Collected data entries:
:::::

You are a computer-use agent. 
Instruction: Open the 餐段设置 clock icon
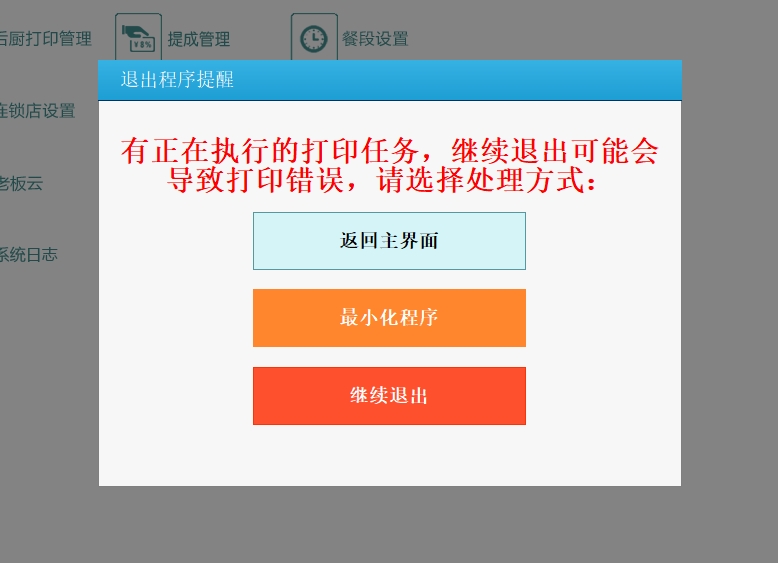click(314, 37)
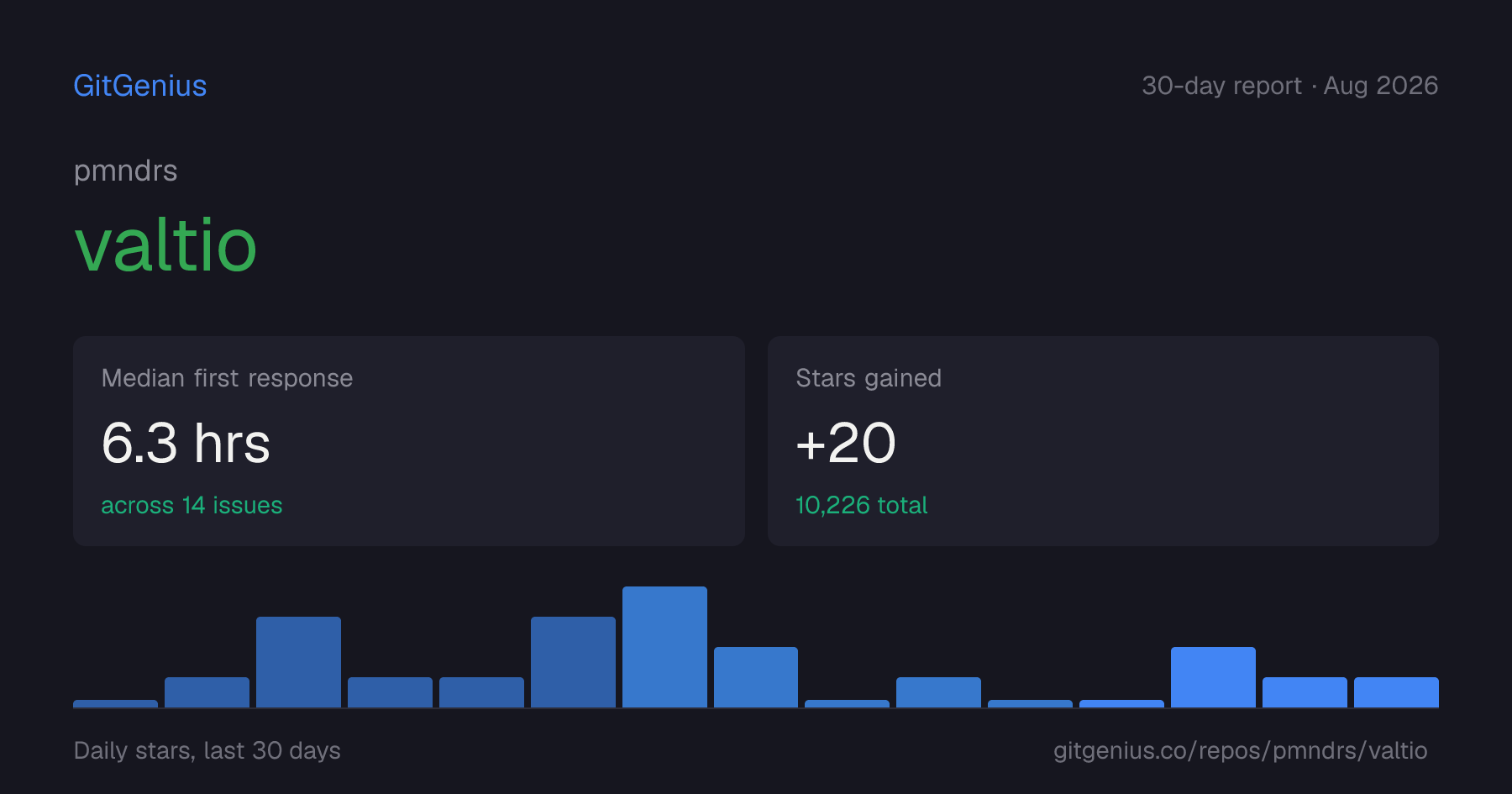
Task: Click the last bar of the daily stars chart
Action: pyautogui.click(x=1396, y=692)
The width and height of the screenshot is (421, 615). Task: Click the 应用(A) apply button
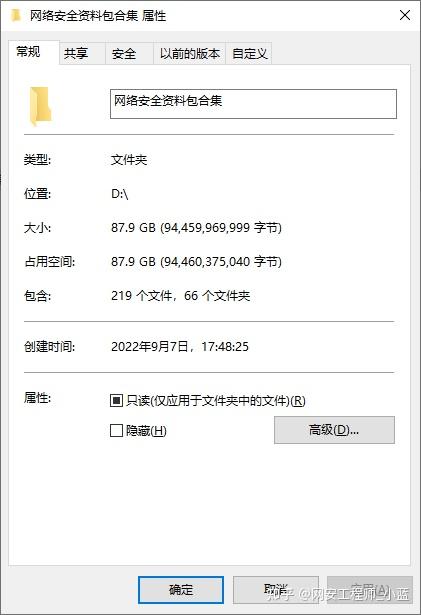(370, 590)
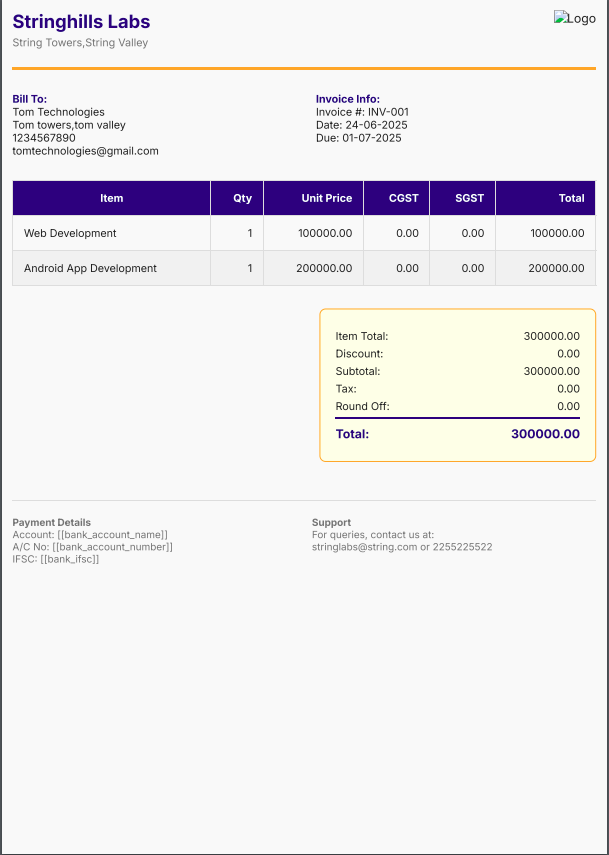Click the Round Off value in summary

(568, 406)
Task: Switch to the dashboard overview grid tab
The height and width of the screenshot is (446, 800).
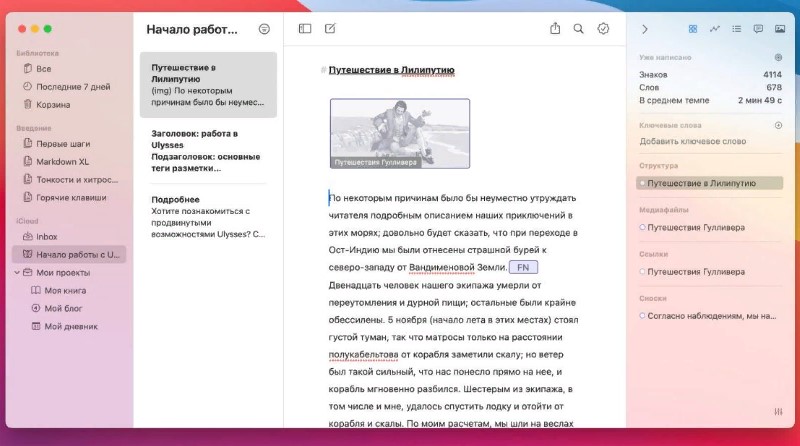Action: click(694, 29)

:::::

What needs to be done → Copy nothing outside the span: please output the lines from the one with "The width and" through the end of the entries above, and skip the pictures.

Result for this exercise →
The width and height of the screenshot is (421, 615). Task: Click the 应用(A) apply button
(370, 590)
Click the Round Off value in summary

(568, 406)
Task: Switch to the dashboard overview grid tab
The height and width of the screenshot is (446, 800).
Action: click(694, 29)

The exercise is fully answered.